I guess what really hurts me is that there is a belief among a lot of younger people of the left wing persuasion that this is the only way to attack what they see around them, through satire.
I mean, look-- I love the Daily Show as much as the next guilt-ridden socialist whiteboy. But the thing is, we can't end at the Daily Show. Satire can't be the final product of a movement of reform. I'm not knocking satire. It's an incredibly important part of our democracy and at times in the last six (twelve?) years it's seemed like all we have.
But I have to say that I meet a lot of other young people, people who are intelligent and passionate and fiercely political, and when I spend time with them I despair. Because they think that the Daily Show (or This Modern World or Get Your War On or whatever else) is the end of political action, instead of the beginning. They see that political commentary, political humor, is funny and emboldening and they think that it alone will change the world. But it won't. It takes more than snark. And if saying that means I'm obtuse, I guess I can live with that.
Up until about eight months ago I was devoting a lot of my time to antiwar activism. I don't claim to ever have been selfless or any kind of a leader but I was trying, with a lot of other people, to make some kind of positive change. And there are many, many things to criticize about the American antiwar movement. Michelle Goldberg has mined those deficiencies for a lot of articles. But as much as the antiwar movement is silly and misguided and frequently maddening, it is an effort to create social change through community action. And that is what has to follow from satire. Satire can't be the end. Michelle Goldberg and John Stewart mocking an antiwar movement that at least superficially they agree with can't be the end.

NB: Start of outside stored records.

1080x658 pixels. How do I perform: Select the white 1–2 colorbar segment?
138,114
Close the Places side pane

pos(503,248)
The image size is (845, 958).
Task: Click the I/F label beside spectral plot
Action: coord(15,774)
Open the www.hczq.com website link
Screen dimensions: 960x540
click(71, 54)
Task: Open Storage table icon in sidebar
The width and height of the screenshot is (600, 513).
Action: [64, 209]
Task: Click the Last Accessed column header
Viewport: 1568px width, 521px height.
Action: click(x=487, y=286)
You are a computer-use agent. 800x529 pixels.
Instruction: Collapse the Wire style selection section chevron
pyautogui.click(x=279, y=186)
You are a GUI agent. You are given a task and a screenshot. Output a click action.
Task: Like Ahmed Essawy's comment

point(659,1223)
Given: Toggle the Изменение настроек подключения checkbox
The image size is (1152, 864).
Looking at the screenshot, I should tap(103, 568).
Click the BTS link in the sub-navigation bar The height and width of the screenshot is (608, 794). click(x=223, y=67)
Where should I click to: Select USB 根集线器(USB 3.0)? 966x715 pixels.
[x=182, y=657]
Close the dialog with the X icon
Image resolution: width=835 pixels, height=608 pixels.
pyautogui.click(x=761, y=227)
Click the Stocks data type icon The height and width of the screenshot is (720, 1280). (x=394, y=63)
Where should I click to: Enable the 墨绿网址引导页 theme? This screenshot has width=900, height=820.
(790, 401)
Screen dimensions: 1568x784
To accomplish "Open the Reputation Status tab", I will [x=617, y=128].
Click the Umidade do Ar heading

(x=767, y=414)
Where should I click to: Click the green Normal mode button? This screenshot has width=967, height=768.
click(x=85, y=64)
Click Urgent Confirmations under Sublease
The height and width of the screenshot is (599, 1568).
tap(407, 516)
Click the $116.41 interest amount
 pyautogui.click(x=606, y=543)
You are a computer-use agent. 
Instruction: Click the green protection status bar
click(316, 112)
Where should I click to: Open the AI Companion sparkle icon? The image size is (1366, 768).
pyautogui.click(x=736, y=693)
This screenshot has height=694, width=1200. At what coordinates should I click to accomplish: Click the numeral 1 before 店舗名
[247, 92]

And I'm sorry if this is yawing pretty far from the content of this article, and I'm sorry if I'm grandstanding (which I'm sure I am). I don't mean to change the subject or demonize Andrew O'hehir. But I honestly believe that the number of young people who stand against the war but won't work to end it because it's uncool is a tragedy of the American left. And sometimes, the above-it-all attitude makes me want to scream.